Pink Floyd singer Roger Waters has helped a medical charity reach its funding target so that Fatima, who was just 12 when an explosion stuck her home in Syria early in Syria's war, can undergo life-changing surgery to rebuild her hands, and her life.
Escaping to Lebanon to live in UN accommodation, Fatima spent four years hiding her wounds, refusing to leave the house or enrol at school.
It wasn't until 2015 when International Network for Aid Relief and Assistance (Inara) organised an x-ray in Beirut that gave Fatima hope she had not lost the use of her hands forever.

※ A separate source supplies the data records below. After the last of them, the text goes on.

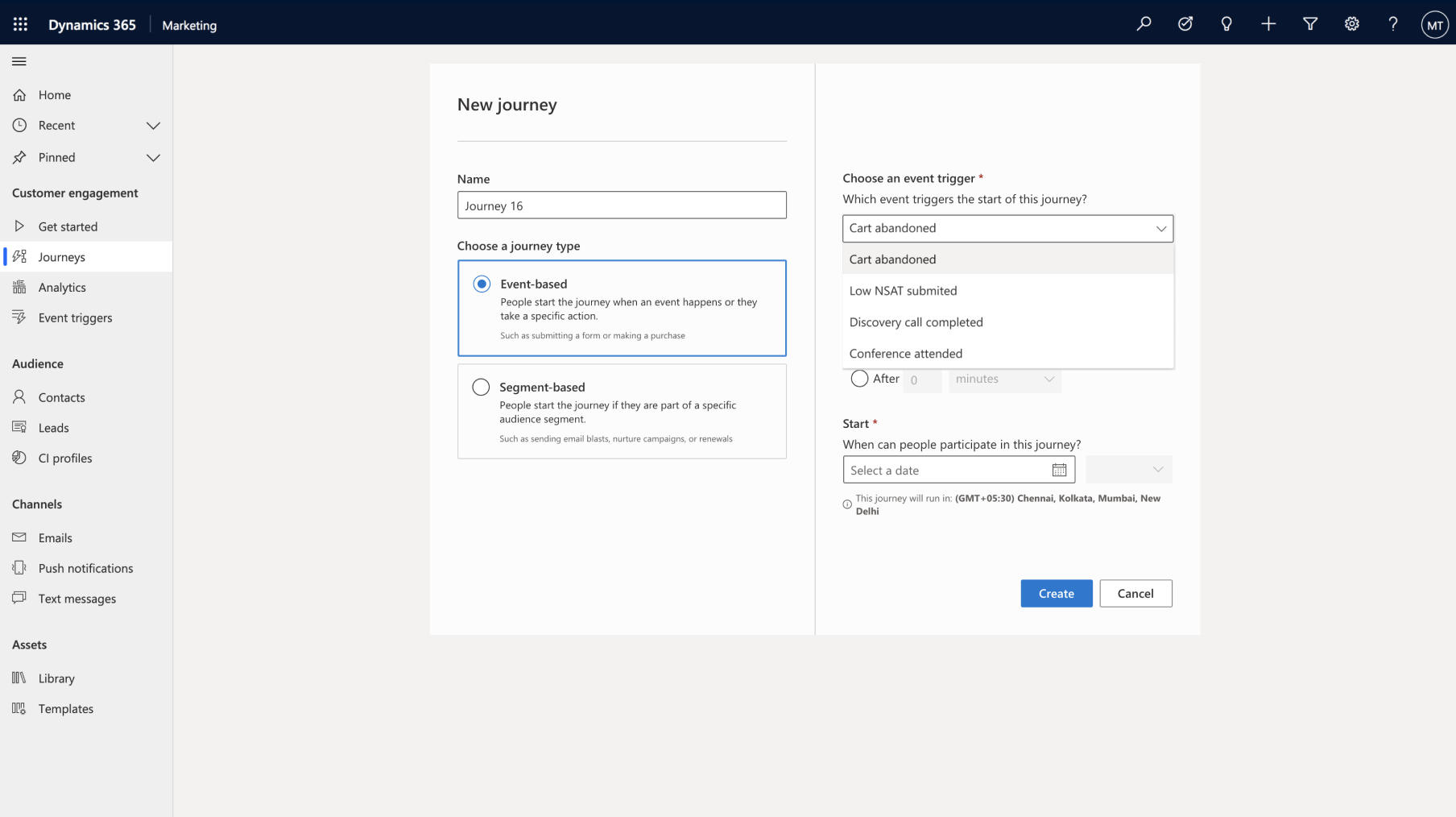Open the Emails channel

[56, 537]
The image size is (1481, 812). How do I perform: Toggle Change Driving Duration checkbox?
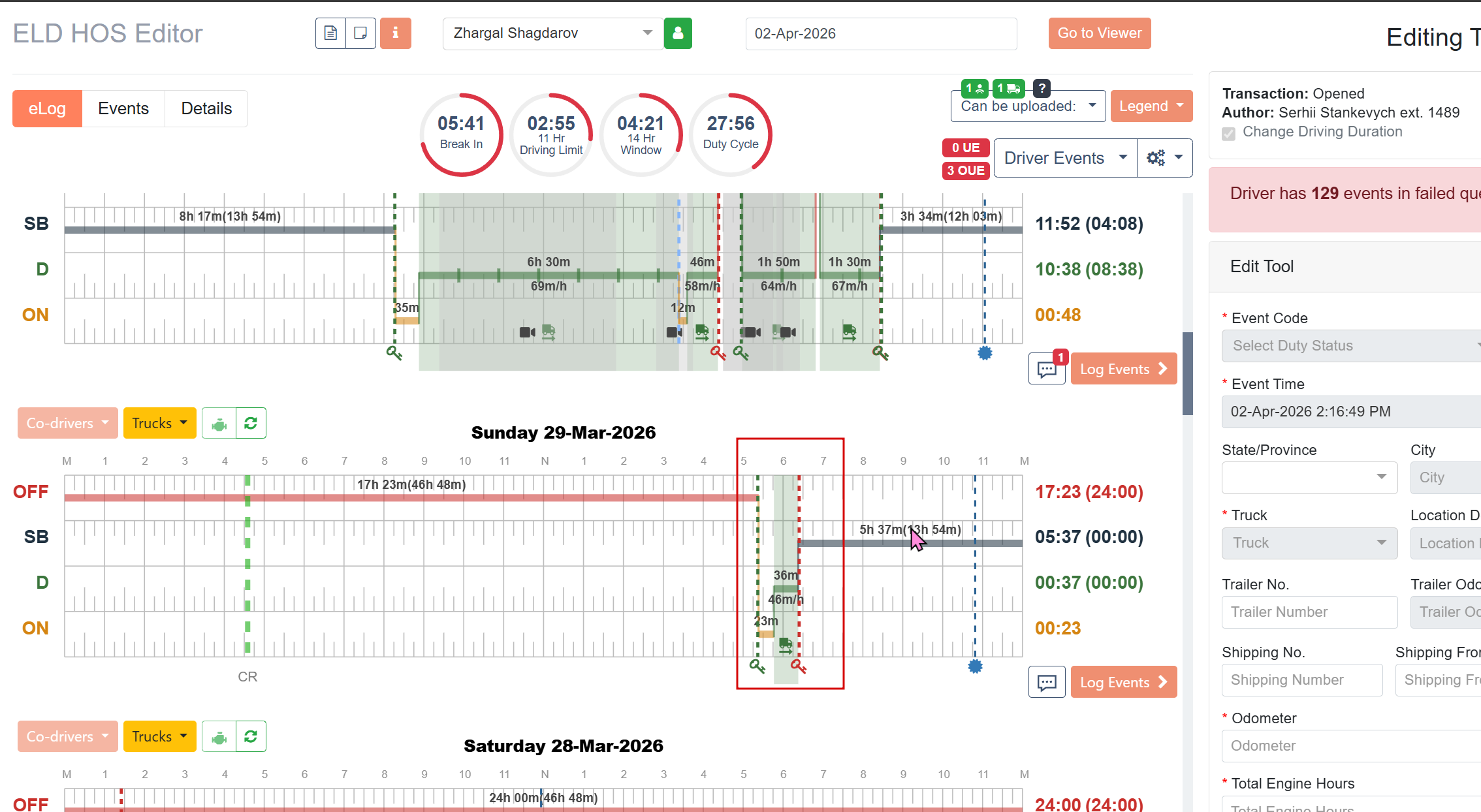tap(1228, 133)
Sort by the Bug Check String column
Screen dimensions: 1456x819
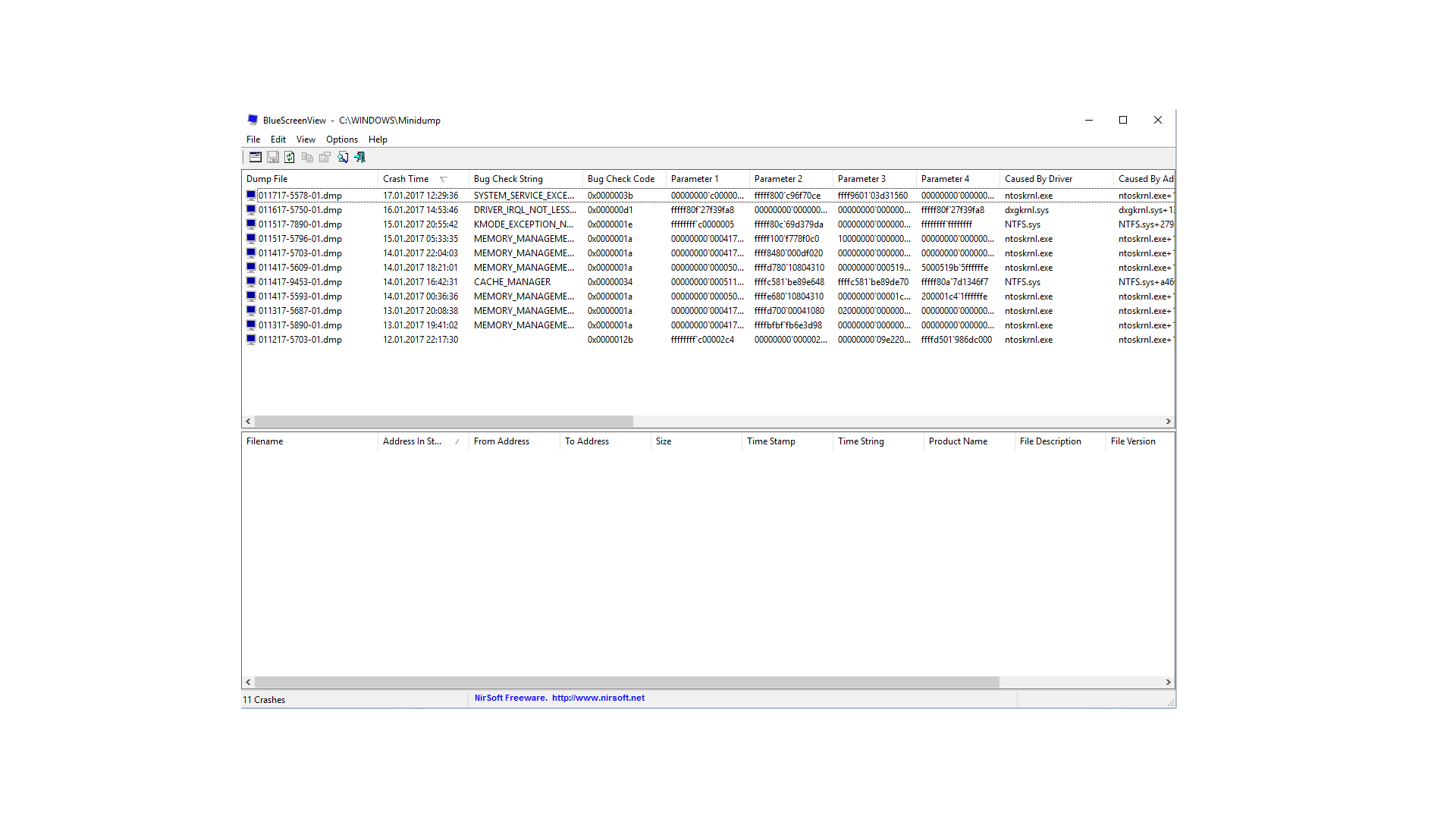pos(508,179)
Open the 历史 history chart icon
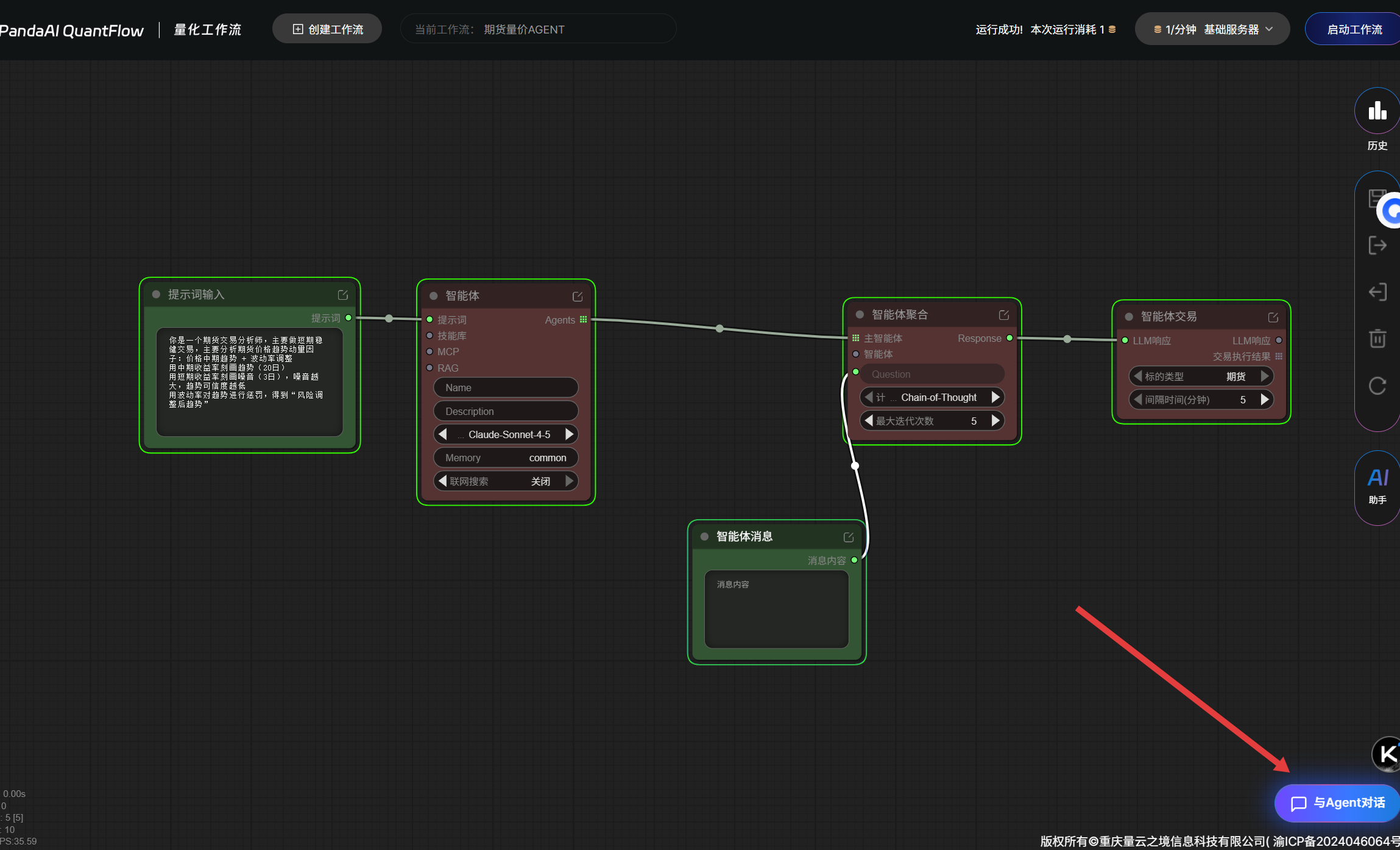Image resolution: width=1400 pixels, height=850 pixels. point(1377,112)
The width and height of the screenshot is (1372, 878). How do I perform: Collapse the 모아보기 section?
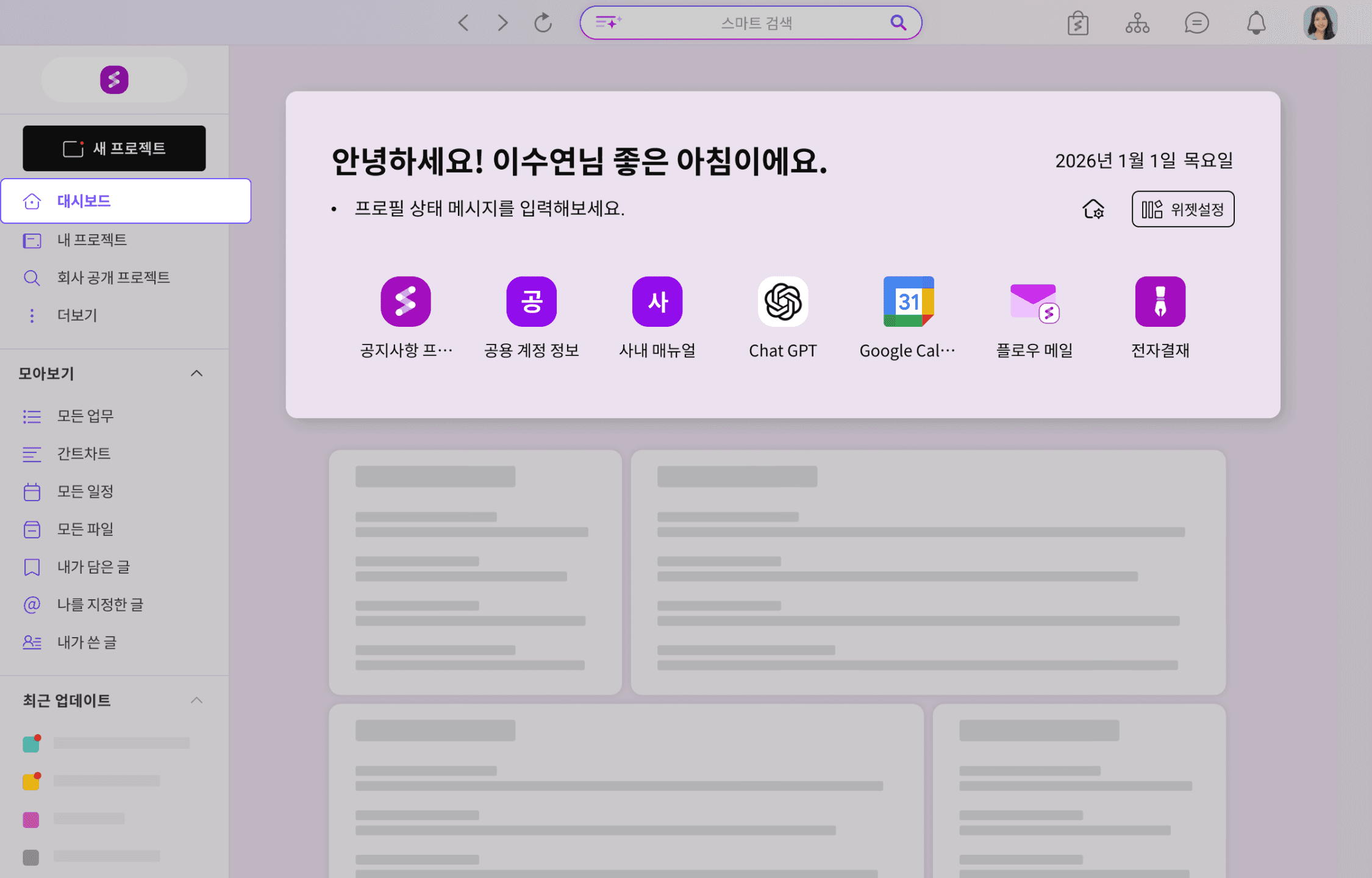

The image revealed the bones within her hands were whole, meaning that with time, and several surgeries, Fatima could be fitted with finger-like prosthetics.
Now 15, she is about to undergo a small skin graft - the last of several surgeries - before a prosthetic can be fitted.
"Fatima's case was one of the biggest we've ever taken on at Inara. It was a big challenge," Sofia Karim, the charity's programme manager, said.
"So many people donated, and I just want to say a huge thank you to Roger and every single person who gave so generously to help Fatima. With your help we can provide much-needed life-altering medical treatment for refugee children from Syria."
Waters, 73, has been vocal on various humanitarian issues including Israel's occupation of the Palestinian territories.
In 2011 he announced he joined the Boycott, Divestment and Sanctions movement and most recently urged DJ duo Chemical Brothers not to perform in Tel Aviv.
Last year he told Huffington Post that the West - because of its interventions in Syria and Iraq against the Islamic State group - has an "absolute moral duty and humane responsibility to help these refugees".
Fatima is now more determined than ever to achieve her dream of becoming a language teacher.
"Once I receive treatment, I am going back to school," she said.
Inara was set up in 2015 to combat the severe lack of funding and resources for refugee children in need of complex treatment for injuries sustained in the war.